The firm said its investigation into the incident is ongoing, but it believed that “there was an attempt to compromise 5.9 million cards in one of the processing systems of Currys PC World and Dixons Travel stores.”
However, 5.8 million of these cards were protected by chip and pin, Dixons Carphone explained, and the “data accessed in respect of these cards contains neither pin codes, card verification values (CVV) nor any authentication data enabling cardholder identification or a purchase to be made.” The company did confirm that approximately 105,000 non-EU issued payment cards which do not have chip and pin protection were compromised though, adding that there was “no evidence of any fraud on these cards as a result of this incident.”
Separately, the company’s investigation also found that 1.2 million records containing non-financial personal data, such as name, address or email address, had been accessed too. “We have no evidence that this information has left our systems or has resulted in any fraud at this stage,” the firm added.
The big question on everybody’s lips now will be what the breach will mean with regards to GDPR and possible financial penalties.
“As the first major data breach to hit headlines since GDPR was enforced last month, there will be many companies keeping a watchful eye over how this is handled,” said Ross Brewer, VP and MD EMEA, LogRhythm. “Under these new regulations, companies can be fined up to 4% of their annual turnover if they fail to protect their data, however, with this breach taking place pre-GDPR, it’ll be interesting to see what approach the ICO takes.
Well, according to Jonathan Armstrong, compliance & technology Lawyer, partner at Cordery, whilst it seems likely that GDPR will come into play, “we needn’t assume at this stage it is a breach reported under GDPR,” he told Infosecurity.
Armstrong explained that telecoms firms such as Dixons Carphone are subject to additional reporting obligations, but despite the firm confirming it has reported the breach to the Information Commissioner’s Office, it is currently unclear whether this will be a GDPR case or investigated under telecom regulatory laws. “It could of course be an investigation under both laws,” he added.
“If it is a GDPR investigation we can expect this to take some time,” he said. “The ICO will likely have to liaise with other regulators since the indication seems to be that individuals outside the UK are also affected. The ICO are likely to be asking Dixons Carphone a series of questions and will expect them to come back promptly with answers.”

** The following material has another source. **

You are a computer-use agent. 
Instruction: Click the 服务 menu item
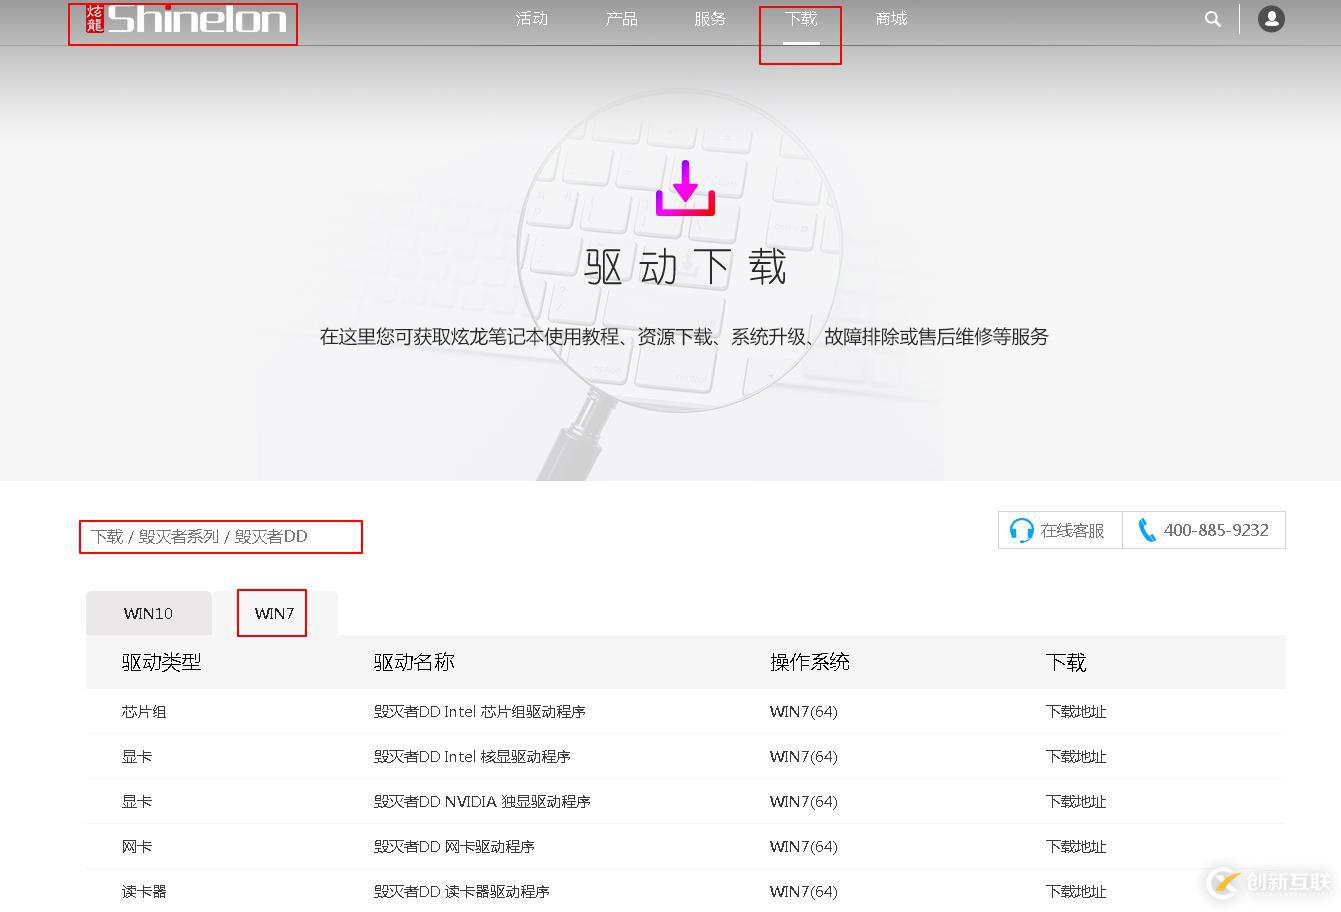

In any case, huge fines need not necessarily follow, Armstrong continued. “The ICO will look at the company’s previous track record and how easy the breach would be to protect. If it’s a known vulnerability the fine is likely to be higher – if it’s a zero-day exploit they are likely to take this into account. The setting of fines under GDPR is complex and naturally both the ICO and Dixons Carphone will be looking at the aggravating and mitigating factors now and the details of the incident.”